In the present study, we analyzed the concentrations of the CEA, CRP and SF in NSCLC, benign lung disease and healthy subjects. We demonstrated that the serum concentrations of SF, CEA and CRP in the NSCLC group were significantly higher than those in the benign lung disease group and control group. This fiding is in agreement with the study of other authors. Furthermore, we classify NSCLC into adenocarcinoma and squamous cell carcinoma according to the type of cancer. The result also showed that the concentrations of CEA, SF and CRP in adenocarcinoma were higher than in squamous cell carcinoma. Our results are in agreement with the findings of Shiels et al and Chen et al who also show that the serum concentrations of the above factors are highly expressed in patients with lung cancer.17,18 The main mechanism of result is that tumor development is closely related to inflammation.19 The expression of CRP and SF was related to inflammatory reaction. Thus, these two factors are higher in cancer patients.20,21 CEA is a broad-spectrum tumor marker with a high positive rate in most tumor patients.
In this study, we also evaluated the diagnostic criteria, including sensitivity and specificity, and ROC curve for single and combination of these three factors. The diagnostic validity of CRP was significantly higher than that of SF and CEA. This result may be due to that for CEA, although it is a good tumor marker for the evaluation of curative effect, disease development, monitoring and prognosis of lung cancer, its specificity is not strong and sensitivity is not high. In addition, the serum CEA content of healthy patients and benign lesions is no more than 10 ng/mL. For SF, it is easy to be misdiagnosed because of the large fluctuation of SF in different subjects. Therefore, combination diagnosis is urgently needed. The results show that the detection efficiency of any combination of the above two factors is higher than that of single detection, and the combination of CRP, CEA and SF can achieve an increase of sensitivity and an insignificant decrease of specificity, which can be more convenient, fast, real-time detection of high-risk groups, with a good clinical reference value.
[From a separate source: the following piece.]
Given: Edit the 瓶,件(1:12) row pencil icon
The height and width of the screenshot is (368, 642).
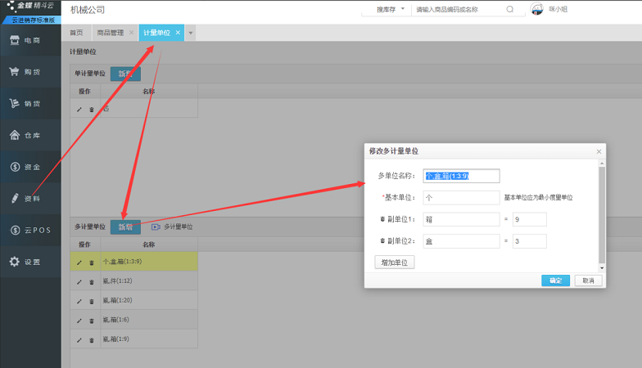Looking at the screenshot, I should (79, 282).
This study also has several limitations, Firstly, the age distribution was limited. The age of the enrolled subjects was 42–79 years, but the actual age for lung cancer had a downward trend. Secondly, only gender, age and smoking status were included in this study, and other confounding factors such as drinking and complications were not further studied. Finally, this study only established a preliminary diagnostic model, and further confirmatory research is needed.
Conclusion
The combination detection of CRP, CEA and SF can increase the early diagnostic accuracy of NSCLC, so as to provide basis for clinical treatment.
Ethics Approval
The study was deemed form ethical approval by the institutional review board of the First Affiliated Hospital of Xi’an Medical University (No. YW-LY-2016-022). Consent was obtained from all the participants prior to study commencement. All patients provided informed consent and that this study was conducted in accordance with the Declaration of Helsinki.
Disclosure
The authors declare no conflicts of interest for this work.